Chris Spence (born 8 June 1970) is a British / New Zealand author and advisor on climate change and other environmental issues. He has worked internationally on sustainable development, conservation, climate change, and health policy. In 2005, his first non-fiction book, Global Warming: Personal Solutions for a Healthy Planet, was published. More recent books include Rock Happy, a series of novels with dystopian and environmental themes (2021-2024). He co-wrote and co-edited Heroes of Environmental Diplomacy (2022), a non-fiction book on the roles of individuals in global diplomacy, with author and futurist Felix Dodds. In 2025, Spence and Dodds co-wrote Environmental Lobbying at the United Nations: A Guide to Protecting Our Planet, published by Routledge.

==Biography==
Spence was born in 1970 in the city of Wakefield in Yorkshire, England and grew up in nearby Bingley. His family moved to Wellington, New Zealand when he was 12, where he attended Wellington College and later Victoria University of Wellington, graduating with BA and MA degrees in political science and history.

==Career==
In the 1990s, Spence worked as a political researcher in the Labour Research Unit of the New Zealand parliament at the time when Helen Clark was leader of the Labour Party. He later worked as a journalist for Consumer magazine in New Zealand, where he won the TUANZ award for best article on technology. In 1997, Spence became the youngest ever executive director of the New Zealand Drug Foundation, a public health advocacy/education group.

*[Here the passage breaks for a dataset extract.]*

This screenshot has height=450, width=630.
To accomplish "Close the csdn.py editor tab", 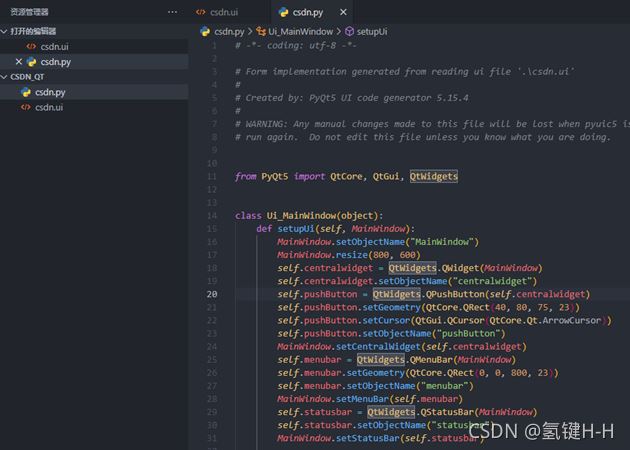I will click(345, 12).
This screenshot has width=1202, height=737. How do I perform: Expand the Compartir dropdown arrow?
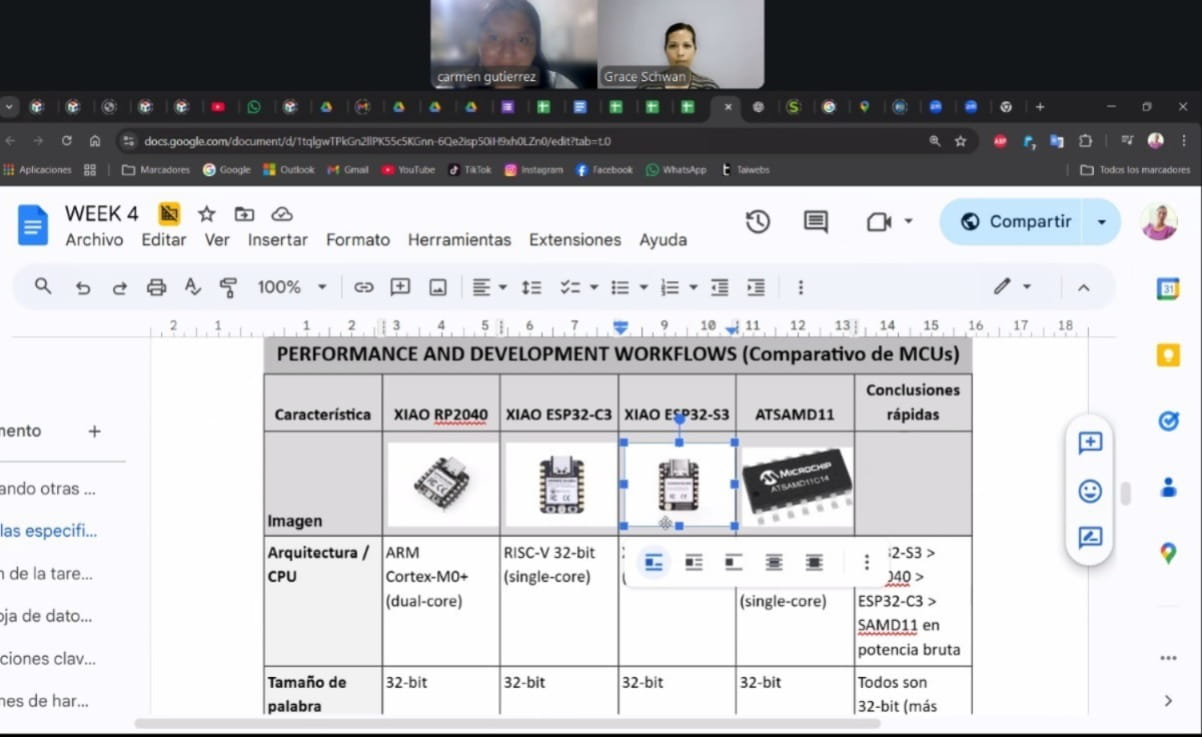pos(1102,221)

In 1998, Spence left New Zealand and eventually moved to New York, where his professional focus shifted to international diplomacy, particularly the United Nations negotiations on climate change and other environmental law issues. He worked as a consultant and advisor for a range of international organizations, including the International Institute for Sustainable Development (IISD) where he was recruited by Langston J. Goree VI (Kimo) the founder of the Earth Negotiations Bulletin.He also consulted for the United Nations Development Programme (UNDP). From 2005 to 2012, Spence was deputy director of IISD's Earth Negotiations Bulletin, leading teams of experts at many United Nations climate change negotiations and other meetings. In 2012, Spence moved to the West Coast to live in California.

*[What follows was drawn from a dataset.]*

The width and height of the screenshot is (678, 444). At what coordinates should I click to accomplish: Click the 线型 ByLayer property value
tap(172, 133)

In 2012, Spence joined the Golden Gate National Parks Conservancy in San Francisco, running their policy and innovation team and later becoming Executive Vice President for Strategy and Partnerships. In this role, he oversaw five departments and a large staff responsible for ensuring Golden Gate National Parks delivered inspiring programs and park experiences to the community. He left in 2018 to resume his writing, environmental consulting and musical interests with a new band, TDK.

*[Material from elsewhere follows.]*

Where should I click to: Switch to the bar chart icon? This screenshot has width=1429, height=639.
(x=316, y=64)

Spence has authored and co-authored several books. His book Global Warming: Personal Solutions for a Healthy Planet was published in 2005. It drew from Spence's experiences with the International Institute for Sustainable Development, and took issue with the Bush Administration's climate change policies. Spence has also been published in the American British Business Magazine, the New York Daily News, and Discover magazine.

==Personal life==

Spence lives in northern California with his wife and three children, having previously lived in Dublin, Ireland, New York City, London, and Wellington, New Zealand. He is originally from Yorkshire, England. Spence returns regularly to New Zealand.